_Atividades_
1. Traduza para inglês a frase "Nunca, em nenhum momento, nos perguntam sobre a orientação sexual.", retirada do texto sobre a doação de sangue.
2. Responda às perguntas seguintes com base no texto sobre a doação de sangue.
(a) Em que lugar fica o IPST onde foram dar sangue?
(b) Quantas pessoas acabaram por ir dar sangue nesse sábado?
(c) Até quando a bissexual teve de esperar para poder dar sangue de novo?
3. Escreva a continuação do texto sobre a doação de sangue a partir do ponto em que ele termina.

Sábado, 9 de Outubro, um belo dia de Outono fingindo ser Verão. Um dia perfeito para ir dar sangue no IPST, em Alvalade. Desinfectaram as mãos e mediram-lhes a temperatura no pulso. Entraram: só estava uma pessoa à espera
O heterossexual e a bissexual já tinham dado sangue (a homossexual também já, mas não em Portugal), e decidiram levar mais amigos para o fazer, porque: a) é quase sempre preciso dar sangue, e as reservas têm estado em baixo; b) é bom dar sangue, sentimo-nos bem e com um estranho e reconfortante calor no coração depois de dar (será essa a percepção física da generosidade?); e c) que melhor forma existe de obliterar a estupidez humana a não ser com bondade?
O heterossexual lançou a ideia aos amigos e colegas de trabalho depois de ter lido aquela notícia do professor de Medicina no Porto que afirmou que “não era recomendável” os/as homossexuais darem sangue porque “podem vir a transmitir a gerações futuras um gene indutor da homossexualidade”. Execrável, não é? Parece impossível, em Portugal, Europa, ano 2021. E se fôssemos todos dar sangue para boicotar esta forma de pensar? O pessoal gostou e combinou-se sábado, mas o maravilhoso dia de Sol dispersou alguns para a praia e para passeios, e ficaram só três. Lá foram.
Fica-se sempre um bocadinho nervoso. Tem de se preencher um formulário com algumas questões de âmbito pessoal (se viajámos, que medicamentos tomamos, se mudámos recentemente de parceiro/a, se alguma vez injectámos drogas, se alguma vez fomos operados, se já tivemos covid-19, etc.), mas nada excessivamente invasivo - só o suficiente para se perceber se o sangue pode ser doado certinho e direitinho. Nenhum desses dados é guardado. Os questionários são anónimos, cada um preenche o seu no seu lugar, com privacidade, e depois pode dobrar a folha para ninguém ver até se ser chamado por um/a médico/a.
Nunca, em nenhum momento, nos perguntam sobre a orientação sexual.
O heterossexual foi atendido primeiro. Tudo certo, encaminhou-se para a sala das colheitas, onde se deitou numa marquesa e o começaram a preparar para dar sangue. A bissexual não teve sorte. Como teve uma anemia no Verão, há muito pouco tempo, tinha de esperar até Janeiro para poder dar de novo. Paciência.

_Dados para análise_
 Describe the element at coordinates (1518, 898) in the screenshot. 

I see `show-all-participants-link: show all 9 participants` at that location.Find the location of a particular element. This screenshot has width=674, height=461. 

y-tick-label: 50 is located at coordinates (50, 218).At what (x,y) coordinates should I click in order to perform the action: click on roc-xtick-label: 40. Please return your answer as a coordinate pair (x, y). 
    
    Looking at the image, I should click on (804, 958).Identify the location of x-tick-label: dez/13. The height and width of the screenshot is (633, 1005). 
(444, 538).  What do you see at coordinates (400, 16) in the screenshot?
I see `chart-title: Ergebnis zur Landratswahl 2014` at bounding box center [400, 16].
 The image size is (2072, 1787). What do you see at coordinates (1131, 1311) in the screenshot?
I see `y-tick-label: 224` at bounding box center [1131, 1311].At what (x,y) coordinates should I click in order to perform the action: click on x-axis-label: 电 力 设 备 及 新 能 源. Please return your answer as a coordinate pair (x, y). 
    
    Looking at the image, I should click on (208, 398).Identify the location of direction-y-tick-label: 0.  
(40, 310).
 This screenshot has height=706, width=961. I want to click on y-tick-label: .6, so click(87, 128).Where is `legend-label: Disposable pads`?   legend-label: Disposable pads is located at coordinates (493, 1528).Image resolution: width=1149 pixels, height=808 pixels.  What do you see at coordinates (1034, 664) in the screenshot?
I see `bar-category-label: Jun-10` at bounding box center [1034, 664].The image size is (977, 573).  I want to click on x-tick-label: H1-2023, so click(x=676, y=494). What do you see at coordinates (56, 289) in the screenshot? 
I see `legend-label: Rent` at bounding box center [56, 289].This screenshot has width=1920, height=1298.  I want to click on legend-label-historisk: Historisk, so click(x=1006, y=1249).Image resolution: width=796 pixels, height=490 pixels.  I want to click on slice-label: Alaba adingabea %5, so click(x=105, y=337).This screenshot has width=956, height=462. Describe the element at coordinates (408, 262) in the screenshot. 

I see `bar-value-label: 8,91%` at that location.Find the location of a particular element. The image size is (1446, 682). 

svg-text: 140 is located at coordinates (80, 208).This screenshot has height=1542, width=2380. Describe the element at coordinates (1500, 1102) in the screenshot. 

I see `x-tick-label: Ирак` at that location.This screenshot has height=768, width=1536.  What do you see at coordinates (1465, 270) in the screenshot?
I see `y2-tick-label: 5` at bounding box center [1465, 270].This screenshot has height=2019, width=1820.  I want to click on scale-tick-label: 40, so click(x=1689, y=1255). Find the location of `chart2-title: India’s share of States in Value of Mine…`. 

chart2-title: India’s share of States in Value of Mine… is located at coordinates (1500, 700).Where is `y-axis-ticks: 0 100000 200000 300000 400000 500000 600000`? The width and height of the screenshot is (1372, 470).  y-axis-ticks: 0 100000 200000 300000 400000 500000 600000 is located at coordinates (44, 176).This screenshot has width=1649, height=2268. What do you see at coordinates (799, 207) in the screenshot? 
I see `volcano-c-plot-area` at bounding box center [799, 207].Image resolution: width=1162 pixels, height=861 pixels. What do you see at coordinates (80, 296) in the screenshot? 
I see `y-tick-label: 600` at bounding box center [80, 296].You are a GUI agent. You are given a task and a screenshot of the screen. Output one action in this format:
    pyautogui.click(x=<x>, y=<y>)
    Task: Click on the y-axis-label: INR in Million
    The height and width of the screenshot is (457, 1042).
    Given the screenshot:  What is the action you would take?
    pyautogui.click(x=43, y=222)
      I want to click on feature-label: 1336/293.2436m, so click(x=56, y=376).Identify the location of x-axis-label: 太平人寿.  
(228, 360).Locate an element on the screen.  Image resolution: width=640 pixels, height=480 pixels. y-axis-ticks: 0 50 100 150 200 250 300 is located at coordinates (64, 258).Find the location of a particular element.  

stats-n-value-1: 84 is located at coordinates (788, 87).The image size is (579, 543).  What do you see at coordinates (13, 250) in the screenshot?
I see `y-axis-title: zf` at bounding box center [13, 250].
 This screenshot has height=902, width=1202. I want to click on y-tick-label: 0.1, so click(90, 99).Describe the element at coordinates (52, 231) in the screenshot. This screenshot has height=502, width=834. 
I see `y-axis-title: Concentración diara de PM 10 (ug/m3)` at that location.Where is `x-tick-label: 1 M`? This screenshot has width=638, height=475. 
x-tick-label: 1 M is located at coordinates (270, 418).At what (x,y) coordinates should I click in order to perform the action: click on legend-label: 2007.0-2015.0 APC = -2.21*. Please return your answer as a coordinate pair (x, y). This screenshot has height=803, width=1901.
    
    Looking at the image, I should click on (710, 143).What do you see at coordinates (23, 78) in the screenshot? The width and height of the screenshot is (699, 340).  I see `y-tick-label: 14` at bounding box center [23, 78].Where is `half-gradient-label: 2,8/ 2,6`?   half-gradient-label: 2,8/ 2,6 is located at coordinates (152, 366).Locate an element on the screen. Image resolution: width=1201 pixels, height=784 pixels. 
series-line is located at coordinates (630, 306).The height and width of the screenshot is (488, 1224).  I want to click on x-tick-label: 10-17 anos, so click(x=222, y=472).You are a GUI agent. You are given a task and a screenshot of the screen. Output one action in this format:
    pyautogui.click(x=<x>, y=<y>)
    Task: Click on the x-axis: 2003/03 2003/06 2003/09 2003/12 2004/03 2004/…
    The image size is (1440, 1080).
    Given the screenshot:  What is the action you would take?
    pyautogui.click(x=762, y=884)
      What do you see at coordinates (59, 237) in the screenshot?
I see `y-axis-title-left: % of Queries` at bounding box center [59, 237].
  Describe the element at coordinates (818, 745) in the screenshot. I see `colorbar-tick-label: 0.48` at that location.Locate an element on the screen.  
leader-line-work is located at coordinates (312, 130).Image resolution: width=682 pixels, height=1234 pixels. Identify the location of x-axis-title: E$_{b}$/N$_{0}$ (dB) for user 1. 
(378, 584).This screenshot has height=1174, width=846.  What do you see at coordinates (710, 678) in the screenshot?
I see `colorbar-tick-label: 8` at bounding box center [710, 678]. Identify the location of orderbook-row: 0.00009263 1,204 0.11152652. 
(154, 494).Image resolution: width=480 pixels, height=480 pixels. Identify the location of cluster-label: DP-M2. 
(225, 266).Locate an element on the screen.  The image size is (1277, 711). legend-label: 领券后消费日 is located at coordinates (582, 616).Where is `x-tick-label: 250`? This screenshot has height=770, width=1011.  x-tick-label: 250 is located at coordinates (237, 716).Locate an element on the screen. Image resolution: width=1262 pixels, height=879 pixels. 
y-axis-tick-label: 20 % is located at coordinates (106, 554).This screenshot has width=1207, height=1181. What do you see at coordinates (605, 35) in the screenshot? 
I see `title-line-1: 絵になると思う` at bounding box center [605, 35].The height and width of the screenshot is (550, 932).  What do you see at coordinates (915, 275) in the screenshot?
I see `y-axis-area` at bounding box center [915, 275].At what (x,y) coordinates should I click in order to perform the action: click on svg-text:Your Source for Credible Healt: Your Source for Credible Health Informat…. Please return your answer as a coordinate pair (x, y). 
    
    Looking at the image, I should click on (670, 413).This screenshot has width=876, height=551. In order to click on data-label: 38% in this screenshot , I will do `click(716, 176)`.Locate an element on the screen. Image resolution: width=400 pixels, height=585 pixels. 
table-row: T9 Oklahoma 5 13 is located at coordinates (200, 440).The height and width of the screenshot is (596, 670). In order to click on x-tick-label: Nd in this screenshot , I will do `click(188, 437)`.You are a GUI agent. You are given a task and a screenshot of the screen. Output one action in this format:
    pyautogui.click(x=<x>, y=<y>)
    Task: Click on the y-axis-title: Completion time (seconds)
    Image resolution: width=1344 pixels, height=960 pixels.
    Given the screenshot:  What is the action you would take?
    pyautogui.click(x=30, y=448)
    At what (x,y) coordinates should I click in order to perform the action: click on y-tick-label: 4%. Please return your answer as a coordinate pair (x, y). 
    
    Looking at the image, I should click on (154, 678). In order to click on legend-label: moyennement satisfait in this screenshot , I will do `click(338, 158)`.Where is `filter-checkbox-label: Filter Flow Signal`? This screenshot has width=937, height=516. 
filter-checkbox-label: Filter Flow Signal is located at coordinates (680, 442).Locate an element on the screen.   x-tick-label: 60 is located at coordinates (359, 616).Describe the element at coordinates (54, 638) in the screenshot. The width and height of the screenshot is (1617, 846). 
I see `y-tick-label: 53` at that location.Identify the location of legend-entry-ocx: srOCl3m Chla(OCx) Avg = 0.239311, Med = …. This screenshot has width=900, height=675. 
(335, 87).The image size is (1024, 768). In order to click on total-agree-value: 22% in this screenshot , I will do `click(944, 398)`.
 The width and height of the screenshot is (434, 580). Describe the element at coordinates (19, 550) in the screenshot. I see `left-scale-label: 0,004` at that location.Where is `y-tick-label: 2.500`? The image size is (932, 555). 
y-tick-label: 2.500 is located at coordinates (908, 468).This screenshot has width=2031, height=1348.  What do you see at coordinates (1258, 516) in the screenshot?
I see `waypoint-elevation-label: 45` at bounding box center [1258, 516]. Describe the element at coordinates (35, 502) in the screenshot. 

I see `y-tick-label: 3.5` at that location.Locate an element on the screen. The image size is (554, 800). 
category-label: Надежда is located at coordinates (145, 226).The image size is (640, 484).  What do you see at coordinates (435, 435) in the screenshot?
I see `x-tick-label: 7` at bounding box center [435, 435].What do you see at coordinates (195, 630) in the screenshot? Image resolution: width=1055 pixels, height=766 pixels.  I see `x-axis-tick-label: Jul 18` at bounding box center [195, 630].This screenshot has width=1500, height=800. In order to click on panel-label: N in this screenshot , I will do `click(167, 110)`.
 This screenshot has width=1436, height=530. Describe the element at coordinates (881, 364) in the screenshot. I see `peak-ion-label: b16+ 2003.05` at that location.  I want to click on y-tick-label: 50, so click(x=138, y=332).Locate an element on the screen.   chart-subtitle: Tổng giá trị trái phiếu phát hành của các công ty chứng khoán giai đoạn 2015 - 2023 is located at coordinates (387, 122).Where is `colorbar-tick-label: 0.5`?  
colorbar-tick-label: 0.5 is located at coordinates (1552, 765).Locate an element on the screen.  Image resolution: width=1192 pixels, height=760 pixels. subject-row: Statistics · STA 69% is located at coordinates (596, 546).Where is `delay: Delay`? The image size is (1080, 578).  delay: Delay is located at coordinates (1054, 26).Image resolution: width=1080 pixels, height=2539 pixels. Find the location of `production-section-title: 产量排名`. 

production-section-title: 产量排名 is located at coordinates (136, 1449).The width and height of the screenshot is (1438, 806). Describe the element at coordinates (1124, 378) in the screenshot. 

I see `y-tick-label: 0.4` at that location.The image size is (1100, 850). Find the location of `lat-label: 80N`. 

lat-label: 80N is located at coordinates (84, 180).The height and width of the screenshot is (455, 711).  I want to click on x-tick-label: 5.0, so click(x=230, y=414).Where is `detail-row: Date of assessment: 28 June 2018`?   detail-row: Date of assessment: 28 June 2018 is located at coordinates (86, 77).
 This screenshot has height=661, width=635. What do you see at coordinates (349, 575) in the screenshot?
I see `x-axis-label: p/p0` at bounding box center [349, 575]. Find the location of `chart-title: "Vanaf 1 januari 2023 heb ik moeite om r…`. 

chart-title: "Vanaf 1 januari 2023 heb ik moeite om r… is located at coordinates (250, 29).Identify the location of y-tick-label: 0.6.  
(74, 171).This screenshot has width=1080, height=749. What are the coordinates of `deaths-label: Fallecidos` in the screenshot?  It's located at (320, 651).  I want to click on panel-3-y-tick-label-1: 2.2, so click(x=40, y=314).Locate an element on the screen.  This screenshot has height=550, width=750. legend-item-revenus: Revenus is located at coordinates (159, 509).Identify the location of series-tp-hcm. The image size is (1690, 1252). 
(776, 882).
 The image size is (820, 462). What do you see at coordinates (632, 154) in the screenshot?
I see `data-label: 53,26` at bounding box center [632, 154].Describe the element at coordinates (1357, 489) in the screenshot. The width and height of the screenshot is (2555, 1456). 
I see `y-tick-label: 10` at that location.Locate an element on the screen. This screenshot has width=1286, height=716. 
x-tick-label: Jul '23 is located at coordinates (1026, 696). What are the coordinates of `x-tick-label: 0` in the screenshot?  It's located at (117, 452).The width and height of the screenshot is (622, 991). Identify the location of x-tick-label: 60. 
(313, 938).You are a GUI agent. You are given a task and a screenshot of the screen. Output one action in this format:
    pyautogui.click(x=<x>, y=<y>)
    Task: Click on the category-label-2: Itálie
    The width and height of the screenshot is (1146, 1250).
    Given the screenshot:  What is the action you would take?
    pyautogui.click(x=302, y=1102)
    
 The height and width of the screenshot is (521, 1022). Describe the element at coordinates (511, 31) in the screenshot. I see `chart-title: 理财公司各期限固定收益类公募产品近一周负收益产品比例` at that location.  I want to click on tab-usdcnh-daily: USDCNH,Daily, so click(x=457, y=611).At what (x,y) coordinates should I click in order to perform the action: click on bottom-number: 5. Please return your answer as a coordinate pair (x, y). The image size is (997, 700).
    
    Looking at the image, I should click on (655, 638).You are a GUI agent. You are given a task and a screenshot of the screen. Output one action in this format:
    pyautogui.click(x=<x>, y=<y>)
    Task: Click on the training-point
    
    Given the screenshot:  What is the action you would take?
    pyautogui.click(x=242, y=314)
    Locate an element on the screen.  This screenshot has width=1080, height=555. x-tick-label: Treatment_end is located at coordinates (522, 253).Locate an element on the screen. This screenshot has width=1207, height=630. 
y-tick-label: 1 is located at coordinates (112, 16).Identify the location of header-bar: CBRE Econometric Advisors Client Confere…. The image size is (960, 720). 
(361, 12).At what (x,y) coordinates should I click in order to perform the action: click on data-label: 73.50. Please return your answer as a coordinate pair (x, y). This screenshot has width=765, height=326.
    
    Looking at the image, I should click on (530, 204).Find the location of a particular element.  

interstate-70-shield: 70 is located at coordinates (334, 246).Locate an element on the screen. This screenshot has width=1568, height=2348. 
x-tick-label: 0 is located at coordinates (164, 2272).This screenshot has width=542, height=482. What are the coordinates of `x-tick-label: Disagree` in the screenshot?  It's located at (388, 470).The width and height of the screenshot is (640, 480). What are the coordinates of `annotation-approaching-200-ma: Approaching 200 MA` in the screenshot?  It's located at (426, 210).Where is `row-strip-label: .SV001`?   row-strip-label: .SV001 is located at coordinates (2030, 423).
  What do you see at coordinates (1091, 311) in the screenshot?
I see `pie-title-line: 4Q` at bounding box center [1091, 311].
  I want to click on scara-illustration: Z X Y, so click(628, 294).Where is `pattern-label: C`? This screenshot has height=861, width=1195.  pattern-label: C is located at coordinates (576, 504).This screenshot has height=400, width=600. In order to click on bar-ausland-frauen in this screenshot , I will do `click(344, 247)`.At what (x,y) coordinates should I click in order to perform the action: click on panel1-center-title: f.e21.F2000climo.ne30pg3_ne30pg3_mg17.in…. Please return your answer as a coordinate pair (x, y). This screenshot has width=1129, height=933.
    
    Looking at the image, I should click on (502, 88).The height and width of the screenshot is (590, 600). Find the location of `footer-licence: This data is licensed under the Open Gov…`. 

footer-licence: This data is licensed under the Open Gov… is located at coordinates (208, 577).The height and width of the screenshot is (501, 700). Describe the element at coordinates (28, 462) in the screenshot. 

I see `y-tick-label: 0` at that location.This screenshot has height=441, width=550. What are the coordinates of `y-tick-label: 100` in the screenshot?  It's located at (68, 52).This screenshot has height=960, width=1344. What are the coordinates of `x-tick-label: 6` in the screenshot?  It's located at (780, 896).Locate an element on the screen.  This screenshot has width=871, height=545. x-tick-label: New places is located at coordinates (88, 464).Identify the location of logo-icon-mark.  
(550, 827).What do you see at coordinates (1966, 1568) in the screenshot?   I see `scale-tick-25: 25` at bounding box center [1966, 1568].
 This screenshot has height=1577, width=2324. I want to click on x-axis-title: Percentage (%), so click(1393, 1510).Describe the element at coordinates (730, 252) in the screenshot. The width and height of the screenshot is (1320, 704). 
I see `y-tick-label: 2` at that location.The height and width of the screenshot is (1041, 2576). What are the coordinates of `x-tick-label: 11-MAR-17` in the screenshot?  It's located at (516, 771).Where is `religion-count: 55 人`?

_Respostas do exercício_
1. Never, at any point, are we asked about our sexual orientation.

2.
(a) Em Alvalade.
(b) Três.
(c) Até janeiro.

3.
A homossexual teve de esperar um pouco mais. Tiveram de chamar uma médica que falasse inglês, pois, como reside há pouco tempo em Portugal e não fala bem português, é importante que todos se façam entender. Estava inquieta. Assim que chegou a médica, entrou no gabinete. Tudo correu bem. Saiu de lá com um sorriso tímido e nervoso, contente por poder dar. A meio da dádiva teve uma ligeira tontura, mas recuperou rapidamente. Os amigos ficaram preocupados, mas nada de grave. Faz tudo parte do processo. Podem ocorrer tonturas ou indisposição, pelo que podemos interromper o processo quando o entendermos.
Depois, os três amigos lancharam. Há sanduíches (a de chourição é a melhor), bolachas, sumos, fruta (maçãs e peras) e café. Também há um lanche vegan. Tudo gratuito, claro, há que subir a glicemia e a tensão.
Já disse que estava um dia de Sol estupendo? Por causa disso, o heterossexual, a bissexual e a homossexual decidiram ir a um jardim e comer uma fatia de tarte de chocolate. Conversaram longamente, há que tempos não estavam juntos e havia muito que pôr em dia. Sentiam-se alegres, leves, estava um dia mesmo bonito!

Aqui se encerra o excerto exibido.